Classical methods rely on behavior regularization to constrain the learned policy close to the behavior policy induced by the offline dataset. Such methods have limitations when the behavior policy is sub-optimal. The paper proposes to overcome this drawback by constructing an optimal supported dataset, which can then be used for offline learning via classical regularization-based methods.

The paper starts from the linear programming formulation for MDPs, with the density ratio being a variable. After learning the optimal density ratio, the original dataset can be reweighted. The problem is that a minimax problem is computationally hard to solve. Thus this paper introduces a relaxation and reduces the problem into a single minimization problem.
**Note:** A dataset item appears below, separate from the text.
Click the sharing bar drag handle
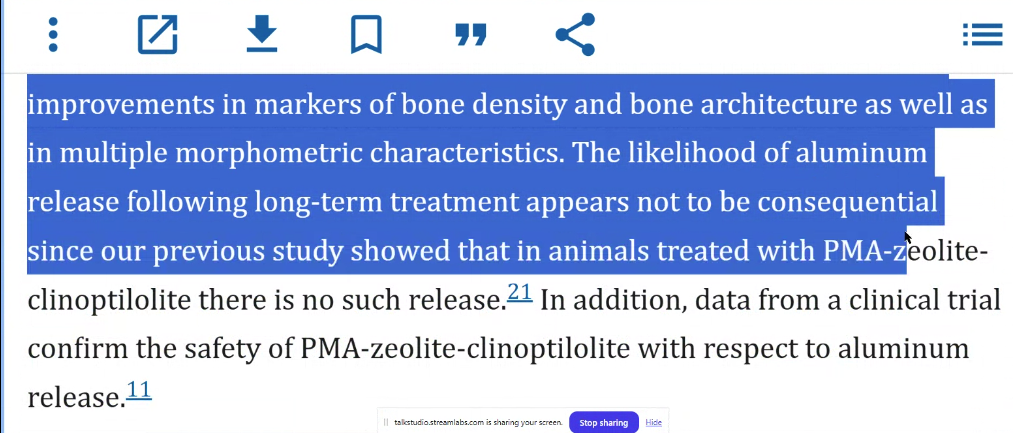 (x=386, y=423)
Furthermore, optimality guarantee is given thanks to the MLE of the transition model and convexity of the objective function brought by an added squared regularization term. Experimental results on RL benchmark D4RL confirms the efficacy of the proposed method.

优点

Significance: this paper studies the distribution shift problem in offline reinforcement learning, which is an important problem. Furthermore, this paper looks at this problem from the lens of an optimal behavioral dataset, which seems an interesting angle.

Originality: this paper contains some original ideas.

缺点

Presentation:

$(i)$ In LaTex, please use \citet and \citep properly.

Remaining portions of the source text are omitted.